Gao Peng, Wang Xingyong, Huang Zhenguo, Yu Haibo
School of Chemistry and Molecular Bioscience and Molecular Horizons, University of Wollongong, Wollongong, New South Wales 2500, Australia.
School of Civil and Environmental Engineering, University of Technology Sydney, Sydney, New South Wales 2007, Australia.
ACS Omega. 2019 Jul 19;4(7):12385-12392. doi: 10.1021/acsomega.9b01566. eCollection 2019 Jul 31.
B nuclear magnetic resonance (NMR) spectroscopy is a useful tool for studies of boron-containing compounds in terms of structural analysis and reaction kinetics monitoring. A computational protocol, which is aimed at an accurate prediction of B NMR chemical shifts via linear regression, was proposed based on the density functional theory and the gauge-including atomic orbital approach. Similar to the procedure used for carbon, hydrogen, and nitrogen chemical shift predictions, a database of boron-containing molecules was first compiled. Scaling factors for the linear regression between calculated isotropic shielding constants and experimental chemical shifts were then fitted using eight different levels of theory with both the solvation model based on density and conductor-like polarizable continuum model solvent models. The best method with the two solvent models yields a root-mean-square deviation of about 3.40 and 3.37 ppm, respectively.
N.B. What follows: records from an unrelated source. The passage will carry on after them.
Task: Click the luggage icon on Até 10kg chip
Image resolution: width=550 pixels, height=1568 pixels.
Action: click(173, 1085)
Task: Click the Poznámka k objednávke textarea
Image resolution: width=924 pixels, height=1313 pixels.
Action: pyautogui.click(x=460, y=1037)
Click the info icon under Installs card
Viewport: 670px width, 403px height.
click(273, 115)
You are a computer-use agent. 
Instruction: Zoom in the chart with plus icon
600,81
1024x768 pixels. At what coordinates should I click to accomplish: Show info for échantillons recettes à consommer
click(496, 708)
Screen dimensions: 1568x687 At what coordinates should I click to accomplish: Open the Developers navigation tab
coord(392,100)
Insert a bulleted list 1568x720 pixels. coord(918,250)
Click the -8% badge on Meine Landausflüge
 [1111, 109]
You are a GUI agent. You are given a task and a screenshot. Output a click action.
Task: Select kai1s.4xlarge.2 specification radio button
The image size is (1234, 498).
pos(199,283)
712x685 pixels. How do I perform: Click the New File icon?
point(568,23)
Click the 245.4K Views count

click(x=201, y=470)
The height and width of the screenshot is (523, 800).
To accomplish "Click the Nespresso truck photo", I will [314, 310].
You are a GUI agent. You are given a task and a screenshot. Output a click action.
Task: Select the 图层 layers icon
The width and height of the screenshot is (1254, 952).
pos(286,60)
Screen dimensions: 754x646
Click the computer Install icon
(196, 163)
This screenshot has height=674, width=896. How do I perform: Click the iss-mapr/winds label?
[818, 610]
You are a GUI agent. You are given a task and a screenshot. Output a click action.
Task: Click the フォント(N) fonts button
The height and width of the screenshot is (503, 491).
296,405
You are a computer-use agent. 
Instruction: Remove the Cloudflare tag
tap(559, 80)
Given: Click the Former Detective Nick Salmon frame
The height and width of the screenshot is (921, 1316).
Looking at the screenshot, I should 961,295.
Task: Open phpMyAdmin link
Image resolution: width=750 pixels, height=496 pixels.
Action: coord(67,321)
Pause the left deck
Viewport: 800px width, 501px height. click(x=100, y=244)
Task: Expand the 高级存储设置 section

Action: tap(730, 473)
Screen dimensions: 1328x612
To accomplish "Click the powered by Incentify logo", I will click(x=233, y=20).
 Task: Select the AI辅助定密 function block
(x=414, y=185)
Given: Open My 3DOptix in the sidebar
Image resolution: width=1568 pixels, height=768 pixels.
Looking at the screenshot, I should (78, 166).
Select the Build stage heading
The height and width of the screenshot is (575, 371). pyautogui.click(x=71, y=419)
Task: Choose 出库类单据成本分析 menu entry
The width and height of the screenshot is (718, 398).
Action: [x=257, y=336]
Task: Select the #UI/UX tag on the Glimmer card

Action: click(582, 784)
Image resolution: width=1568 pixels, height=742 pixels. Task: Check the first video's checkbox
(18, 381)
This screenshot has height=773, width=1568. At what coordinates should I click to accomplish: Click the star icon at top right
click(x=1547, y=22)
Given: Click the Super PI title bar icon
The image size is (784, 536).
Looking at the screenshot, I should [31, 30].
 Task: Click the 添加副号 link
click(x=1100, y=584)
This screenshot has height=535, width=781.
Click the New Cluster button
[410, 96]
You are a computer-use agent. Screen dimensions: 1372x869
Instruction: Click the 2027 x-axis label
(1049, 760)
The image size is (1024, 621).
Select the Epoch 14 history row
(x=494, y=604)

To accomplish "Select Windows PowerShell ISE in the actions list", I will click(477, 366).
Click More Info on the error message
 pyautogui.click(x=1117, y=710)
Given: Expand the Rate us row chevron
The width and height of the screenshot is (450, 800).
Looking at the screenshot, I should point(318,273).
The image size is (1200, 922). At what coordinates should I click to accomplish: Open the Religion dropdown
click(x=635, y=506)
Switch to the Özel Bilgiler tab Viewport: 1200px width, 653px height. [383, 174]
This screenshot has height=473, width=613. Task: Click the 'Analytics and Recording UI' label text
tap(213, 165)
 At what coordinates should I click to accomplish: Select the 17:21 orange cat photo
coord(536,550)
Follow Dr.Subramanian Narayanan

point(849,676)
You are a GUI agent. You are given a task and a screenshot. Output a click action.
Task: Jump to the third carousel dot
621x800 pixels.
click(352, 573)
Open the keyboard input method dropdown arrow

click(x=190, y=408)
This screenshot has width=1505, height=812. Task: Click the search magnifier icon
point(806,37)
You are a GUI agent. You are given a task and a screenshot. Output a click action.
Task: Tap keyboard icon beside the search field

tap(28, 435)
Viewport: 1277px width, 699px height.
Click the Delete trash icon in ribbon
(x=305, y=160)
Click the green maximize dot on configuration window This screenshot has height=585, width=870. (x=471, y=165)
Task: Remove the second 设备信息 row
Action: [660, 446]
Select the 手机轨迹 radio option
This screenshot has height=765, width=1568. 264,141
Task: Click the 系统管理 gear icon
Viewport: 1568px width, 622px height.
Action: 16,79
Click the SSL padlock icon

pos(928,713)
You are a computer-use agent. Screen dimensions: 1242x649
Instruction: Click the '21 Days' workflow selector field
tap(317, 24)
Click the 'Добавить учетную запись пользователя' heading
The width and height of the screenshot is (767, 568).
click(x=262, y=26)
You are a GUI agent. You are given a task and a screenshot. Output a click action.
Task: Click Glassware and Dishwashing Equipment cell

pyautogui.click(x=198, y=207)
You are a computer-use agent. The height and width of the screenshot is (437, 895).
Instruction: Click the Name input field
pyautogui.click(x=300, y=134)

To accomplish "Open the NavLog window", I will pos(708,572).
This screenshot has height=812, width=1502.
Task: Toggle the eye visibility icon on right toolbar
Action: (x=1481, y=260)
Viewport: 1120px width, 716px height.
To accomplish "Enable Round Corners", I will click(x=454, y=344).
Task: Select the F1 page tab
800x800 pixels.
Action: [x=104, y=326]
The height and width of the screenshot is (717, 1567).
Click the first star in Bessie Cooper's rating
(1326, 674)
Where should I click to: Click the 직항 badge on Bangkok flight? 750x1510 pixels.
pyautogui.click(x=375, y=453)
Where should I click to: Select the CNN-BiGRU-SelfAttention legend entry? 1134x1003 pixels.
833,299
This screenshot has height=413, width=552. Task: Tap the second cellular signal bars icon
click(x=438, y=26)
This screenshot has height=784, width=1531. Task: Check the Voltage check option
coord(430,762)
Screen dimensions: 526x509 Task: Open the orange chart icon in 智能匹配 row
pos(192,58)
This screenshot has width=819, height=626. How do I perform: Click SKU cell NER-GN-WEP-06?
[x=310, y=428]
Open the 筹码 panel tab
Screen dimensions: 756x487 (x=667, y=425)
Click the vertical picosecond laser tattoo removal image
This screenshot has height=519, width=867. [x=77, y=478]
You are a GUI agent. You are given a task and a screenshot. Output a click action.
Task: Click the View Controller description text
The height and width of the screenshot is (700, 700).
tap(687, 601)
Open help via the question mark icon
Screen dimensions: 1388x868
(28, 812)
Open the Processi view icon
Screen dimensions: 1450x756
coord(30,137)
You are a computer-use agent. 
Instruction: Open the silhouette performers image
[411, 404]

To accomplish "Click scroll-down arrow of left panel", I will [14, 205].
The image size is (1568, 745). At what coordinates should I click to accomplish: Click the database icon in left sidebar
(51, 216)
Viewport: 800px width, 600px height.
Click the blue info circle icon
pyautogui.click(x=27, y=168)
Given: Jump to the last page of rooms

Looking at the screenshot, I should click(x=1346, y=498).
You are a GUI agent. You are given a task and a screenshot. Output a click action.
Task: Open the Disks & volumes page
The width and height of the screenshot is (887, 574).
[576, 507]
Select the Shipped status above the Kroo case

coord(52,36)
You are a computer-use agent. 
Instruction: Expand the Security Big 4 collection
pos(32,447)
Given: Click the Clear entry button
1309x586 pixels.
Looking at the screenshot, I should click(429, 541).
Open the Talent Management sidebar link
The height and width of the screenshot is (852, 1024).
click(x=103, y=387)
To explore the capabilities and potential limitations of the developed protocols, classical boron-hydrogen compounds and molecules with representative boron bonding environments were chosen as test cases, and the consistency between experimental values and theoretical predictions was demonstrated.
硼核磁共振(NMR)光谱学是研究含硼化合物结构分析和反应动力学监测的有用工具。基于密度泛函理论和含规范原子轨道方法,提出了一种通过线性回归准确预测硼核磁共振化学位移的计算方法。与用于碳、氢和氮化学位移预测的过程类似,首先编制了一个含硼分子数据库。然后使用基于密度的溶剂化模型和类导体极化连续介质模型这两种溶剂模型,在八个不同的理论水平下拟合计算的各向同性屏蔽常数与实验化学位移之间线性回归的比例因子。两种溶剂模型的最佳方法分别产生约3.40和3.37 ppm的均方根偏差。为了探索所开发方法的能力和潜在局限性,选择了经典的硼氢化合物和具有代表性硼键环境的分子作为测试案例,并证明了实验值与理论预测之间的一致性。